[Numpy-discussion] Adding `offset` argument to np.lib.format.open_memmap and np.load

Tue Mar 1 11:07:00 EST 2011

On Tue, Mar 1, 2011 at 07:20, Jon Olav Vik <jonovik at gmail.com> wrote:
> Robert Kern <robert.kern <at> gmail.com> writes:
>
>> On Mon, Feb 28, 2011 at 18:50, Sturla Molden <sturla <at> molden.no> wrote:
>> > Den 01.03.2011 01:15, skrev Robert Kern:
>> >> You can have each of those processes memory-map the whole file and
>> >> just operate on their own slices. Your operating system's virtual
>> >> memory manager should handle all of the details for you.
>
> Wow, I didn't know that. So as long as the ranges touched by each process do
> not overlap, I'll be safe? If I modify only a few discontiguous chunks in a
> range, will the virtual memory manager decide whether it is most efficient to
> write just the chunks or the entire range back to disk?

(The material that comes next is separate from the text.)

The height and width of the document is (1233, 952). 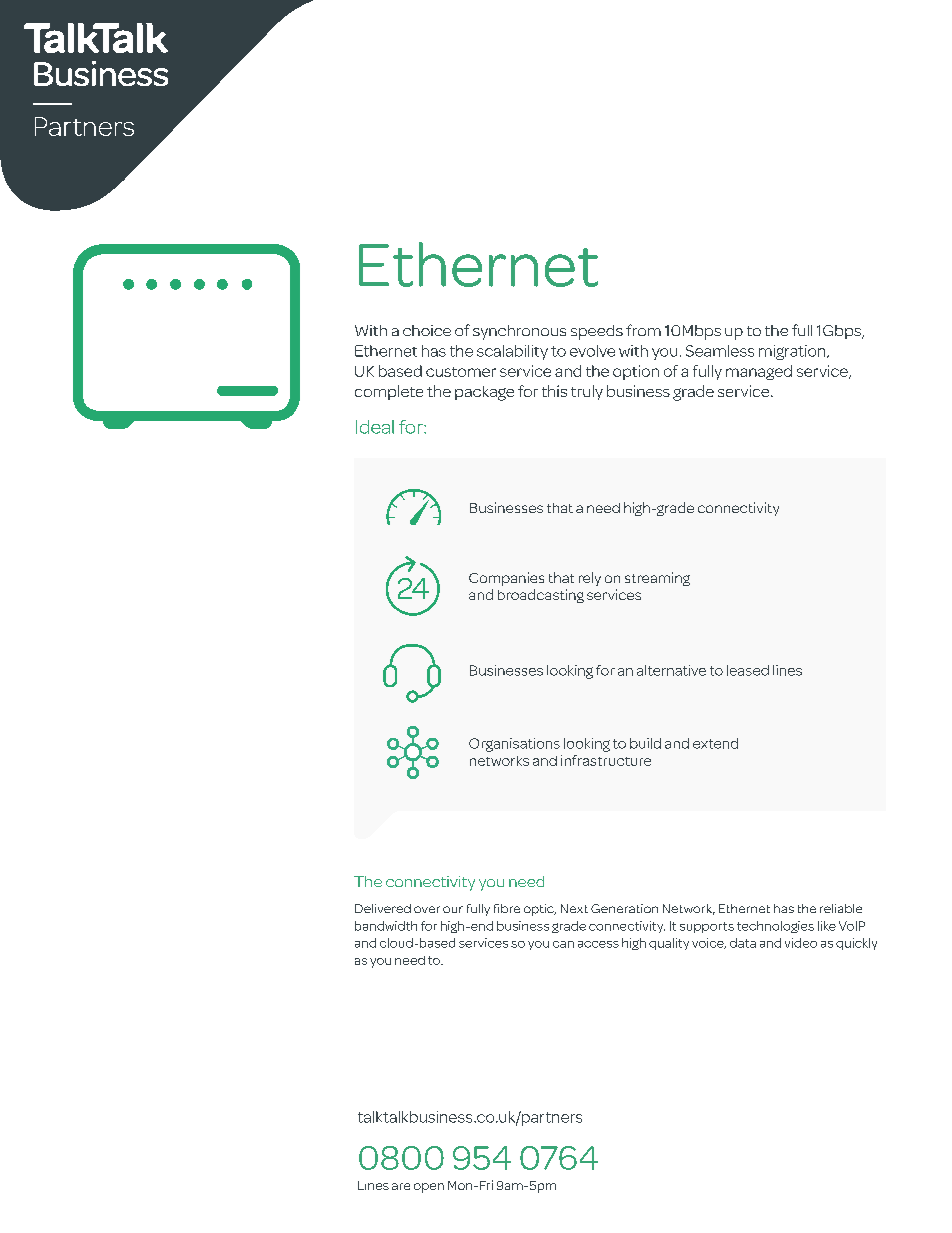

It's up to the virtual memory manager, but usually, it will just load
those pages (chunks the size of mmap.PAGESIZE) that are touched by
your request and write them back.

>> > Mapping large files from the start will not always work on 32-bit
>> > systems. That is why mmap.mmap take an offset argument now (Python 2.7
>> > and 3.1.)
>> >
>> > Making a view np.memmap with slices is useful on 64-bit but not 32-bit
>> > systems.
>>
>> I'm talking about the OP's stated use case where he generates the file
>> via memory-mapping the whole thing on the same machine. The whole file
>> does fit into the address space in his use case.
>>
>> I'd like to see a real use case where this does not hold. I suspect
>> that this is not the API we would want for such use cases.
>
> Use case: Generate "large" output for "many" parameter scenarios.
> 1. Preallocate "enormous" output file on disk.
> 2. Each process fills in part of the output.
> 3. Analyze, aggregate results, perhaps save to HDF or database, in a sliding-
> window fashion using a memory-mapped array. The aggregated results fit in
> memory, even though the raw output doesn't.
>
> My real work has been done on a 64-bit cluster running 64-bit Python, but I'd
> like to have the option of post-processing on my laptop's 32-bit Python (either
> spending a few hours copying the file to my laptop first, or mounting the
> remote disk using e.g. ExpanDrive).

Okay, in this case, I don't think that just adding an offset argument
to np.load() is very useful. You will want to read the dtype and shape
information from the header, *then* decide what offset and shape to
use for the memory-mapped segment. You will want to use the functions
read_magic() and read_array_header_1_0() from np.lib.format directly.
You can slightly modify the logic in open_memmap():

        # Read the header of the file first.
        fp = open(filename, 'rb')
        try:
            version = read_magic(fp)
            if version != (1, 0):
                msg = "only support version (1,0) of file format, not %r"
                raise ValueError(msg % (version,))
            shape, fortran_order, dtype = read_array_header_1_0(fp)
            if dtype.hasobject:
                msg = "Array can't be memory-mapped: Python objects in dtype."
                raise ValueError(msg)
            offset = fp.tell()
        finally:
            fp.close()

        chunk_offset, chunk_shape = decide_offset_shape(dtype, shape,
fortran_order, offset)

        marray = np.memmap(filename, dtype=dtype, shape=chunk_shape,
            order=('F' if fortran_order else 'C'), mode='r+',
offset=chunk_offset)

What might help is combining the first stanza of logic together into
one read_header() function that returns the usual information and also
the offset to the actual data. That lets you avoid replicating the
logic for handling different format versions.

-- 
Robert Kern

"I have come to believe that the whole world is an enigma, a harmless
enigma that is made terrible by our own mad attempt to interpret it as
though it had an underlying truth."
  -- Umberto Eco